After the lay we reclined on the bed and I asked her my typical post-sex questions (you’ve got a short window after the notch to get a girl to spit some truth from her hindbrain before her forebrain guards take over again).
I've also seen this. Right after sex is the best time to talk to chicks.
A weakness of writing books of just lay reports (like my first book in particular) is that once you work out how to have casual sex, the infield reports start to sound robotic as you get less and less learning points and levelling up in each one. The puzzle’s been solved, the hustle has become consistent, so why keep writing? Is sex just sex at the end of the day?
I have been thinking about more stories from my past, but many of them are not that interesting. Particularly the girls I've met online.
Some chicks are also attracted to players:
Finally she found out about my double life and my Tom Torero brand (I’m not sure how, but who cares). After a little bit of coldness she was increasingly turned on by the idea of me fucking lots of other girls for my job.
In a later story, Torero talks about dating a woman for a year and breaking up with her because she wanted a deeper relationship and perhaps a family. I would've liked to hear more about this. That may fit my own pattern of a larger number of short and medium term relationships, as opposed to a large number of one-night stands and ultra-causal encounters. If I like a chick, I try to keep her on rotation (non-monogamy can help with that).

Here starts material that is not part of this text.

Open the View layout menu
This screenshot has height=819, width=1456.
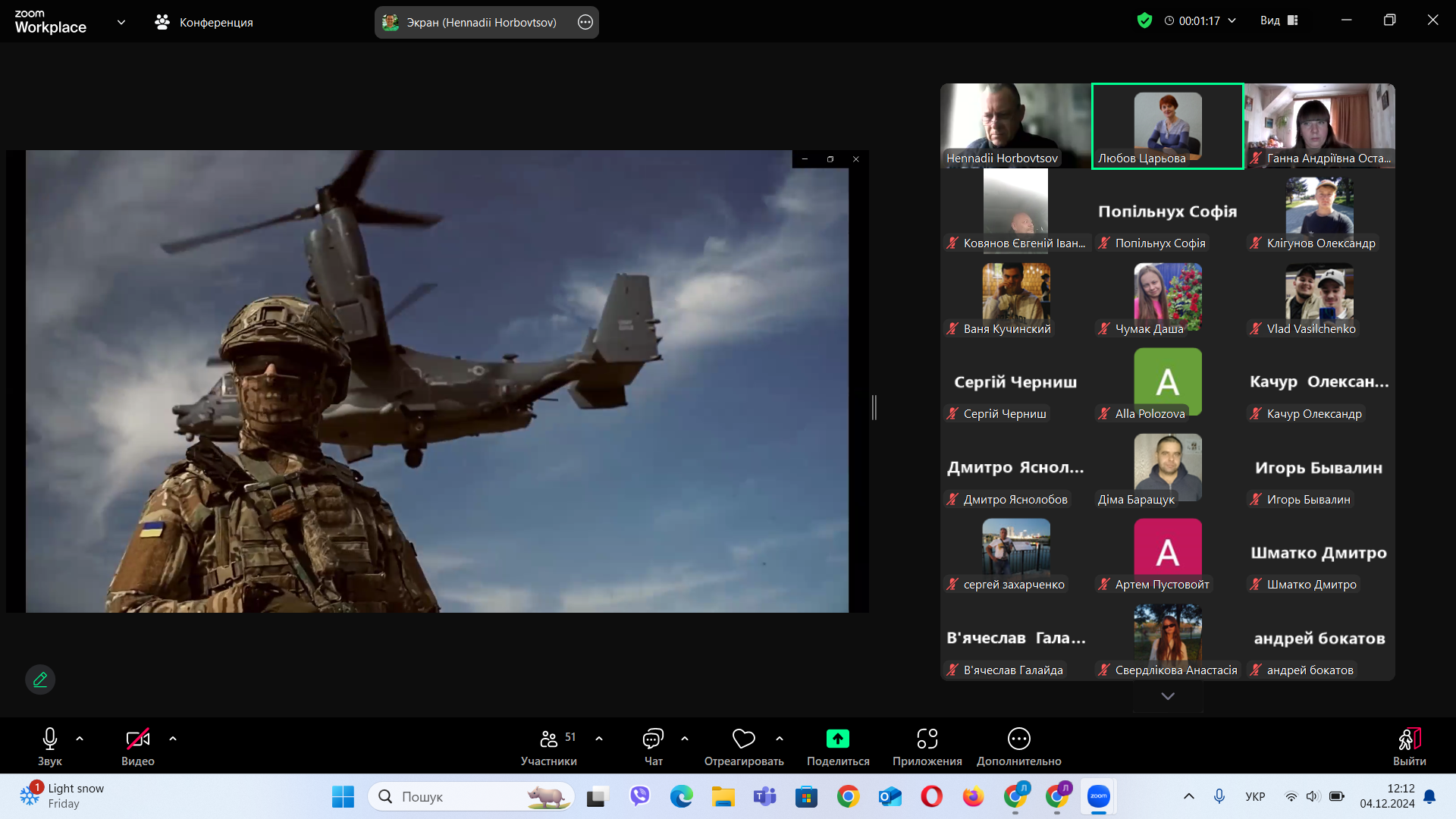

A guy who loves the one-night stand ought to do the one-night stands, and some girls want ultra-casual sex or decide they don't like the guy after he takes her for a ride.
In my experience, it's also rare for the first-time sex to be the best sex, so there is that aspect for me. Usually it takes three to five sessions to hit the peaks. Many guys who Yohami would call "bottom guys" think of consensual non-monogamy as a beta move that allows the girl to get strange dick while the guy sits at home playing video games. For guys with options, and guys who like a chick to stick around, the big problem can be retaining her in the medium term.
Should you read it? I dunno. If you want more lay reports, then sure. If you've already read a bunch of them, as I have, then I don't know if it's that useful. They do get repetitive, and that sense of repetition may be part of what's making me thinking about the next part of my life. I have a kind of sense of having seen it, done it, it's not as satisfying as it was, what's next?